To George Washington from Timothy Pickering, 27 July 1795

From Timothy Pickering

War Office July 27. 1795.


By the time this reaches Mount Vernon, you will have received the memorial of the philadelphia meeting against the treaty with Great Britain.1

I attended as a spectator, to see the mode of proceeding and to make an estimate of the number present. The memorial, I suppose, will be presented to you as expressive of the sense of the citizens of Philadelphia, the Northern Liberties and the District of Southwark, at a general and numerous meeting. Nothing can be more false than this representation. The meeting was neither general nor numerous. From the opinions of some as expressed a little before business began, I conclude the numbers will be estimated at about a thousand: I should state them at 1500 at the extreme, of whom probably one third were spectators and Frenchmen. Of the remaining two thirds, judging from their appearance, I should venture to say that at least one fourth or one third had never read the treaty. Supposing the meeting thus reduced to six or seven hundred, there were not probably two hundred whom the Chief Justice McKean would deem qualified to serve on a jury to judge of a common act of assembly after it had been explained by the lawyers and defined in his own charge. Yet these few men, with a mixed company still less qualified, or totally unqualified, are impudently brought forward by their leaders to express the sense of the great city of Philadelphia! To declare the meaning and effect of a long and intricate treaty—intricate from the objects it embraces, utterly beyond the knowledge of the mass of the small meeting of citizens who pronounced upon its merits! and this without the least explanation or discussion!

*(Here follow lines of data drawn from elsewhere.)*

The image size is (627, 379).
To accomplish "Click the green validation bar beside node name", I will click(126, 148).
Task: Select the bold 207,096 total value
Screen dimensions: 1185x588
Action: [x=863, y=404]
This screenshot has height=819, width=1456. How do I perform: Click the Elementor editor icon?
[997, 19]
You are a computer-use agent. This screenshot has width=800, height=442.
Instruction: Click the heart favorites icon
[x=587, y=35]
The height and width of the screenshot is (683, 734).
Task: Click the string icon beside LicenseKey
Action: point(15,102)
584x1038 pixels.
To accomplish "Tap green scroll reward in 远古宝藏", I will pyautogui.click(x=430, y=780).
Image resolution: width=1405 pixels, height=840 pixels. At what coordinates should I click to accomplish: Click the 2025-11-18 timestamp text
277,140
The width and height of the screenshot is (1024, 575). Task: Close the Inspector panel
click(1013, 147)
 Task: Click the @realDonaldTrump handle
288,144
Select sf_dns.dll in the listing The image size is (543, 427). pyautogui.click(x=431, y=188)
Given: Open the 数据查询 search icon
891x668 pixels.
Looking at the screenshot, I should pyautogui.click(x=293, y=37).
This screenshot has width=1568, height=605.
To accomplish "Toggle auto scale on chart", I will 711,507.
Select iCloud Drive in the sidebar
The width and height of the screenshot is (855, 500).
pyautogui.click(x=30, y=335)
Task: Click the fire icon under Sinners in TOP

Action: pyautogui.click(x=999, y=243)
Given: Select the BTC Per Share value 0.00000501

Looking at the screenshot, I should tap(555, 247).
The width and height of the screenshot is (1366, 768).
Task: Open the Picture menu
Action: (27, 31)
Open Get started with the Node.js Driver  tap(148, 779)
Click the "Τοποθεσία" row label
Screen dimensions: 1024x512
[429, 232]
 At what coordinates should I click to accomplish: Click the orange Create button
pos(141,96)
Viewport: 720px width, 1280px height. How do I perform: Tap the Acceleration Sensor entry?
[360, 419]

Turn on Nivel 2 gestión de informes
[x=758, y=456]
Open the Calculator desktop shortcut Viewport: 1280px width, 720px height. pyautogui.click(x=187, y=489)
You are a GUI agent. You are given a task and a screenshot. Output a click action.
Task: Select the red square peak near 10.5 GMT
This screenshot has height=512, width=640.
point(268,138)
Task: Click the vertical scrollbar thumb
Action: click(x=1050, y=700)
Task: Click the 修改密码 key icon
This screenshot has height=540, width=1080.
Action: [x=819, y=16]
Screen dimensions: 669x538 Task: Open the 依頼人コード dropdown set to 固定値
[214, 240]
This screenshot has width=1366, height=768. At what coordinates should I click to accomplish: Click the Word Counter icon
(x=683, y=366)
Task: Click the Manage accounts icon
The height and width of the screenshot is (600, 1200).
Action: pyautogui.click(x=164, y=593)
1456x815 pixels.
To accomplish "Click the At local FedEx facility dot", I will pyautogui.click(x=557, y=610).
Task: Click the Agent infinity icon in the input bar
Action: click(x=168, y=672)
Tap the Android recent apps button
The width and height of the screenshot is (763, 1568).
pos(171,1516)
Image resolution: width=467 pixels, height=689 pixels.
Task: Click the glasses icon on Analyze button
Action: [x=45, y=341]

The men who mounted the stage as the leading actors in this ridiculous farce were the Chairman, Dr Shippen—Mr Swanwick—F. Muhlenberg, speaker of the house of representatives of the U. States, Blair McClenachgan, the noted Colo. Barker, Colo. William Coats an insignificant justice in the northern liberties and two or three more whom I did not know after the business had begun, Mr Dallas Charles Pettit, & the Chief Justice mounted the Stage. The treaty was afterward burnt with insults towards the British Minister and Consul, by doing it before their houses. I understand that Blair McClenachgan headed this mob, the remnant of the meeting. I have not time to add, but that I am most respectfully sir your obt servt

T. Pickering

ALS, DLC:GW; ALS (letterpress copy), MHi: Pickering Papers. Pickering wrote “Private Letter to the President” on the docket of the letterpress copy.

1See the address of Philadelphia citizens to GW, 25 July.